** SELECTION **
Schlafly was not blind to the discrimination women faced in the workplace and elsewhere in society. Just as Robert Taft and Barry Goldwater had noted that African Americans faced racial discrimination, Schlafly knew quite well that women and men were not given the same educational and employment opportunities. She even seemed to go further than Taft and Goldwater when she wrote that she supported “necessary legislation” to stop such discrimination (although she did not in her essay or later writings explain what kind of legislation she meant and she never supported antidiscrimination legislation of any description). But as Schlafly saw it, discrimination was really beside the point. Feminists who demanded the ERA, Schlafly told her readers, were not really interested in fighting discrimination, either: “[T]his is only the sweet syrup which covers the deadly poison masquerading as ‘women’s lib.’ The women libbers are radicals who are waging a total assault on the family, on marriage, and on children.… Women’s lib is a total assault on the role of the American woman as wife and mother, and on the family as the basic unit of society.” The ERA, Schlafly concluded, was the means by which feminists intended to destroy America.

Supporters of the ERA, Schlafly asserted, wanted to outlaw traditional American women who took pride in being feminine and who devoted themselves to their families. She offered three examples. First, she argued, the ERA would make women equally subject to be drafted into the military (she was writing at a time when the draft was still in effect and the war in Vietnam was still raging). Second, the ERA would end women’s right to financial support from their husbands, making it possible for a husband to demand that his wife go to work. Third, it would end women’s near-automatic right to custody of their children in the event of a divorce. The ERA, in other words, would cost women far more than they would gain. “The women-libbers,” Schlafly wrote, “don’t understand that most women want to be wife, mother and homemaker—and are happy in that role.… We do not want to trade our birthright of the special privileges of American women—for the mess of pottage called the Equal Rights Amendment.” She finished with a call to arms: “Tell your Senators NOW that you want them to vote NO on the Equal Rights Amendment. Tell your television and radio stations that you want equal time to present the case FOR marriage and motherhood.”34

Schlafly sent out the newsletter with no particular expectations. A month later, one of her supporters phoned her with extraordinary news: her article had been circulated among Oklahoma state legislators as they prepared to vote on the ERA. Bolstered by Schlafly’s argument, the legislators had voted against ratification.35 Schlafly wasted no time. She began to organize, first contacting her supporters from the NFRW. Quickly, however, many more women who had never before been involved in politics flocked to the cause. Overwhelmingly, they were religious women, mostly evangelical Christians, but Catholics and Mormons as well. Schlafly had tapped a new constituency for the conservative cause.

** STORED ROWS **
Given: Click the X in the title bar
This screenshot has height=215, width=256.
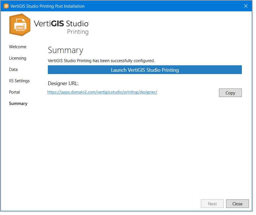Looking at the screenshot, I should 246,6.

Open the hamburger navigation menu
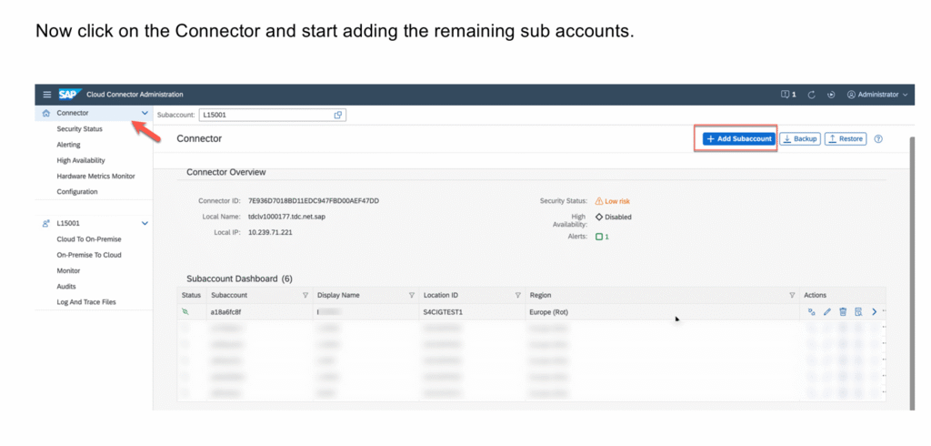tap(47, 94)
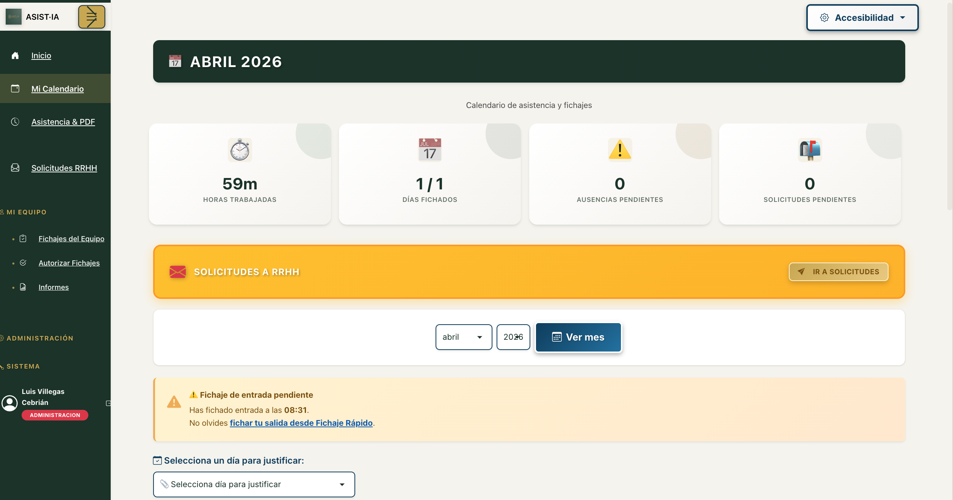The width and height of the screenshot is (953, 500).
Task: Click the clock icon beside Asistencia & PDF
Action: (x=15, y=122)
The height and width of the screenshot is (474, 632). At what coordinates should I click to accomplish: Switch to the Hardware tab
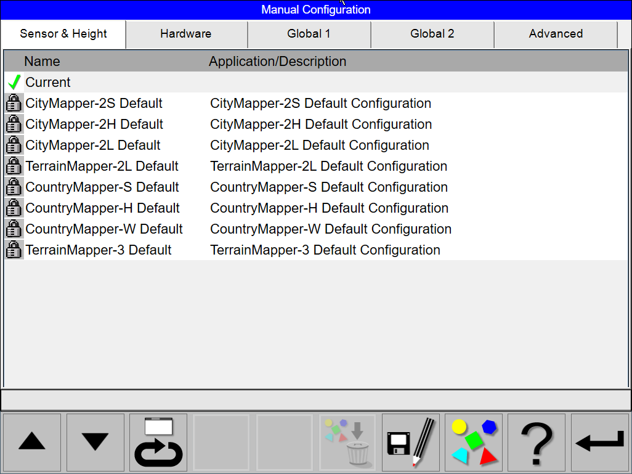[x=186, y=34]
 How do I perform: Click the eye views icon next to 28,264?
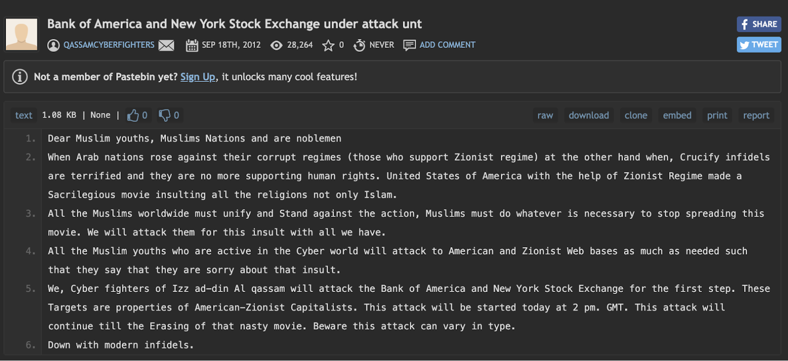277,45
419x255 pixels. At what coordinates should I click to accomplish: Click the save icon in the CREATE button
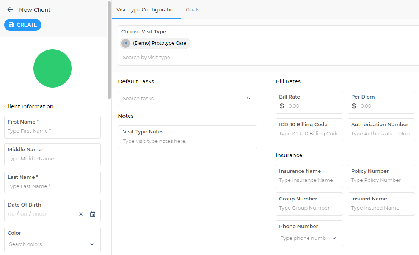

** EXERCISES **
- a) Please copy part of the Schlafly passage, beginning at the words "Schlafly sent out" and stopping after "the conservative cause.".
- b) In the Schlafly passage, which state's legislators voted against ratifying the ERA after her article circulated among them?
- c) Go on with the Schlafly passage from the point where it stops.
The records have no connection to the Schlafly passage.

** RESULTS **
- a)
Schlafly sent out the newsletter with no particular expectations. A month later, one of her supporters phoned her with extraordinary news: her article had been circulated among Oklahoma state legislators as they prepared to vote on the ERA. Bolstered by Schlafly’s argument, the legislators had voted against ratification.35 Schlafly wasted no time. She began to organize, first contacting her supporters from the NFRW. Quickly, however, many more women who had never before been involved in politics flocked to the cause. Overwhelmingly, they were religious women, mostly evangelical Christians, but Catholics and Mormons as well. Schlafly had tapped a new constituency for the conservative cause.

- b) Oklahoma

- c)
In October 1972, she launched a new organization: STOP ERA (Stop Taking Our Privileges). By early 1973, the organization was national. Phyllis Schlafly and the conservative women who believed in her had found their new political battleground. They would be joined in their fight by men and women, most of them deeply religious, who feared that the ERA would destroy traditional gender roles. They linked the fight against the ERA to related issues, most important the battle over abortion rights and the status of homosexuals. A new kind of conservative coalition was lining up against the supporters of gay and women’s liberation. Americans were dividing themselves into two camps over issues of sexuality and gender, and conservative politicians liked their chances in this new political war.

Schlafly had important allies in her fight, men and women who would help redefine conservatism in the 1970s. Among the most prominent and useful was North Carolina Senator Sam Ervin who led the fight against the ERA in Congress. Ervin was a Democrat, part of that last generation of southerners who had come to political maturity at a time when the Republican Party in his home state stood for Abraham Lincoln and not Barry Goldwater. For some twenty years, Ervin had been best known for his fulminations against any and every form of civil rights legislation. In his first term as senator he had proudly coauthored the “Southern Manifesto” that had castigated the Supreme Court for ending mandatory segregation of the races in public schools. The nonviolent campaigns against racial discrimination in the early 1960s only inflamed his disgust for what he called the “snivel rights” movement. He blasted the 1964 Civil Rights Act, insisting that “[n]o men of any race can law or legislate their way either to economic or social equality in a free society,” and he called the 1965 Voting Rights Act “an insulting and insupportable indictment of a whole [white] people.” “Equality,” he insisted, could not be bought at the cost of “the freedom of the individual.” Senator Ervin, like Barry Goldwater, genuinely believed that individual liberties, and not a zealous pursuit of equality, were the wellspring of American justice. He would, in fact, win praise in the 1970s from the American Civil Liberties Union and Common Cause—organizations usually associated with the Left and not the Right—for his unbending commitment to protecting individuals’ rights from coercive government power. His principled stance became evident to the nation when he helped lead the effort to hold President Richard Nixon accountable for his “Watergate” misdeeds. But Ervin was dedicated to more than a simple weighing of individual liberties and equal rights. He was a proud traditionalist who believed in the racial hierarchies in which he had been raised and that had been passed along generationally among whites in his community.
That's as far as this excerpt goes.